Excerpted passage:
########

If you are experiencing any of these issues, talk with your doctor. You may have a couple of options in terms of different kinds of catheters that may give you a less painful, more comfortable experience when self-cathing. One of those options is using an intermittent catheter with a coude tip.
A catheter with a special, curved (Coude ) tip may make passing the catheter in your bladder easier. If a catheter with Coude tip is needed, your doctor or nurse can show you how to use it, and you can also contact your local medical supplier to request a sample of a coude catheter before you decide to begin using it regularly.
Try Cure Medical’s Coude Tip Intermittent Catheter
The Cure Medical Coude Tip Intermittent Catheter is a high quality DEHP-, BPA- and latex-free product that always has fire-polished eyelets. These sterile, single use catheters for males feature polished eyelets, tip options, and funnel ends. Cure Medical Coude Tip Intermittent catheters are available in French sizes 10-18.

########

Stored data:
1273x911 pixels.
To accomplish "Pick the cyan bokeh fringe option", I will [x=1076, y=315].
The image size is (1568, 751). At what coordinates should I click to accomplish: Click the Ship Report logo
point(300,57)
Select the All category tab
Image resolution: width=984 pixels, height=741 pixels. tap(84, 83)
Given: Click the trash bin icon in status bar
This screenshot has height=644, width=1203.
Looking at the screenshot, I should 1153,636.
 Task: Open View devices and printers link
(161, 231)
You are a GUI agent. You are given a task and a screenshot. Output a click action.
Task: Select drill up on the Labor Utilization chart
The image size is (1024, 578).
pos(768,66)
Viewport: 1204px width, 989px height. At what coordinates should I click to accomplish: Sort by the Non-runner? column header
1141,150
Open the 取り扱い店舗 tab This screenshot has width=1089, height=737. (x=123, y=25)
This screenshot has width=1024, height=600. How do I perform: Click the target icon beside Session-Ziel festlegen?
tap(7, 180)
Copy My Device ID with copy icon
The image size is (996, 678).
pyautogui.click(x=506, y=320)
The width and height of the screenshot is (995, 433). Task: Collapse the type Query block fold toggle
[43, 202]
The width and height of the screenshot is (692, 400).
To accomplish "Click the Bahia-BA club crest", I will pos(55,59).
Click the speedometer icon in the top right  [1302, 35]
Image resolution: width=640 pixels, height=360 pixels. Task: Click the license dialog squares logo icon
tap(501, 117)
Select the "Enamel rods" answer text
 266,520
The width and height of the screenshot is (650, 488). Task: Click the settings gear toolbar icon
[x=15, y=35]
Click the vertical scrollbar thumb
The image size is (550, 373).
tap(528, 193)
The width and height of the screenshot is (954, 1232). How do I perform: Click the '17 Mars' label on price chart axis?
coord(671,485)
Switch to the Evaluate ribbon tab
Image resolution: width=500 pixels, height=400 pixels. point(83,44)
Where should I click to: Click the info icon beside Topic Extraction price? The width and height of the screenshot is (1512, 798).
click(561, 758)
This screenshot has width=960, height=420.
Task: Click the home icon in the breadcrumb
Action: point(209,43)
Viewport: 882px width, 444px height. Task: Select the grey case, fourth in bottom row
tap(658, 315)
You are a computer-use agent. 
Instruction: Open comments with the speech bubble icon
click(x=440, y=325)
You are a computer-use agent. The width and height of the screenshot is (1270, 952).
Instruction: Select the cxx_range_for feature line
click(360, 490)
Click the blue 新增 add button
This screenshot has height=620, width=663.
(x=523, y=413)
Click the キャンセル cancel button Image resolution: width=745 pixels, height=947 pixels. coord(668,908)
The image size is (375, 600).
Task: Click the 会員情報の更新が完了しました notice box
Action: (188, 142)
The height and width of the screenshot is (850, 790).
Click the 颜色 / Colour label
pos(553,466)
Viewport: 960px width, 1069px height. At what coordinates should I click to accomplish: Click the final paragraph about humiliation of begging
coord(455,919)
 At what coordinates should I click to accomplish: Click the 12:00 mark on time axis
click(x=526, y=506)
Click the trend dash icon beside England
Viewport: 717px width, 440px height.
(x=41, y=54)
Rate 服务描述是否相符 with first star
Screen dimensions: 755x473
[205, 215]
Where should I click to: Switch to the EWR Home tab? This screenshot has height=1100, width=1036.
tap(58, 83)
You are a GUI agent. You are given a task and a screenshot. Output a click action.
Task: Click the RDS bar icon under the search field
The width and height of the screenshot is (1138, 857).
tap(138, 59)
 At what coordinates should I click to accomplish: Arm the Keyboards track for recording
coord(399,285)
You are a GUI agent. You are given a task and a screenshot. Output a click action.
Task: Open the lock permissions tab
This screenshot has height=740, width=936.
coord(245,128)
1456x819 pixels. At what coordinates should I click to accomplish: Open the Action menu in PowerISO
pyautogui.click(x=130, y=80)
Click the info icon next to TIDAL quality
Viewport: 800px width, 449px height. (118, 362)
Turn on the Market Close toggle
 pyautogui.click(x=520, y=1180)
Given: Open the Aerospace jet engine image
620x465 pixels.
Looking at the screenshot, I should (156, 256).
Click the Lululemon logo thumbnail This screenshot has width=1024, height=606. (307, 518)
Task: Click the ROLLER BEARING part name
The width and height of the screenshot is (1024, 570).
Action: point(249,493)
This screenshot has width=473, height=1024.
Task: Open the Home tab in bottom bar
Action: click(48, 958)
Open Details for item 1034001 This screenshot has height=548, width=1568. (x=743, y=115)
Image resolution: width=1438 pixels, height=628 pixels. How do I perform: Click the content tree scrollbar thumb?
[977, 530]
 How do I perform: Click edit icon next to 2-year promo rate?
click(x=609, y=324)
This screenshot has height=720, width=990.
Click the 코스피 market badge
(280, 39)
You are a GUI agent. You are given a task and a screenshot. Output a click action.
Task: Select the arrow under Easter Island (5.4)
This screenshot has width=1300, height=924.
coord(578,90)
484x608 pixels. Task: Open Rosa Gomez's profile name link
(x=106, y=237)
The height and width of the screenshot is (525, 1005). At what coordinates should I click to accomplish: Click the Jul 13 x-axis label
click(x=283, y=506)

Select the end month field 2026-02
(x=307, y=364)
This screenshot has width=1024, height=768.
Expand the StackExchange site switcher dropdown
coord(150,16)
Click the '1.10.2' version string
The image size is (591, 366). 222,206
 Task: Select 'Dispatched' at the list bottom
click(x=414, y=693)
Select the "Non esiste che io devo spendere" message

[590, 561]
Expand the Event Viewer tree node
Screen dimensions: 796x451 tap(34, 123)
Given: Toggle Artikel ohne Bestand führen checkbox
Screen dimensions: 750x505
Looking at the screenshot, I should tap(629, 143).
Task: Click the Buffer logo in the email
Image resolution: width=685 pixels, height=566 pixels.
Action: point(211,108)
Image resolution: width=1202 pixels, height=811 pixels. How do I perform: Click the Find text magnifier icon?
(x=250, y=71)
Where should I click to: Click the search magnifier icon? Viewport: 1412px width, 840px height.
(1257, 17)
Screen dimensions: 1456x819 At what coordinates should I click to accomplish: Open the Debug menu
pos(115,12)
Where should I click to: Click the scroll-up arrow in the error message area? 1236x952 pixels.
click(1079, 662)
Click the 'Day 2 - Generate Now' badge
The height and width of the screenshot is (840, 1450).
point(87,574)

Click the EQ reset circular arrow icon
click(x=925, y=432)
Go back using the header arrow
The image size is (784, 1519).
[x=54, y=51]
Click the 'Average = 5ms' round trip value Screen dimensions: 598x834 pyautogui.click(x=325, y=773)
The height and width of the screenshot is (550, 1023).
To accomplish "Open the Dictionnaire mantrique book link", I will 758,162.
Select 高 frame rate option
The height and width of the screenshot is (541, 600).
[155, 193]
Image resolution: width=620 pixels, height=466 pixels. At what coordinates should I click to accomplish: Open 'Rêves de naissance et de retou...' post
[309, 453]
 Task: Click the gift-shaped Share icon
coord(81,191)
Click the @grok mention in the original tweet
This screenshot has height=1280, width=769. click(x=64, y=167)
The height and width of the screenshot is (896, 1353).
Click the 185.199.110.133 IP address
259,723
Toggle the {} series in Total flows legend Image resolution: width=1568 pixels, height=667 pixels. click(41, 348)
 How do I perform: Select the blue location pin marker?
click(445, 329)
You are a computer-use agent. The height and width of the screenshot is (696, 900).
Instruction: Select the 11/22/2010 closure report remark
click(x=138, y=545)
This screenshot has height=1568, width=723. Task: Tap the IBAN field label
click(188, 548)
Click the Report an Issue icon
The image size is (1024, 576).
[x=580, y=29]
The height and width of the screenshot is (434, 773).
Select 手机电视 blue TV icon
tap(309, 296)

########

Assigned task 1: Translate this sentence from the passage on coude tip catheters into Spanish: "A catheter with a special, curved (Coude ) tip may make passing the catheter in your bladder easier."
Assigned task 2: Summarize the passage on coude tip catheters in two sentences.

Task output 1: Un catéter con una punta especial y curva (Coude) puede facilitar el paso del catéter a su vejiga.

Task output 2: People who have problems self-cathing can talk with their doctor about other catheters, such as an intermittent catheter with a curved coude tip that may pass into the bladder more easily, and a doctor or nurse can show how to use one while a local medical supplier can provide a sample. Cure Medical's Coude Tip Intermittent Catheter is a sterile, single-use catheter for males that is DEHP-, BPA- and latex-free, has fire-polished eyelets, and comes in French sizes 10-18.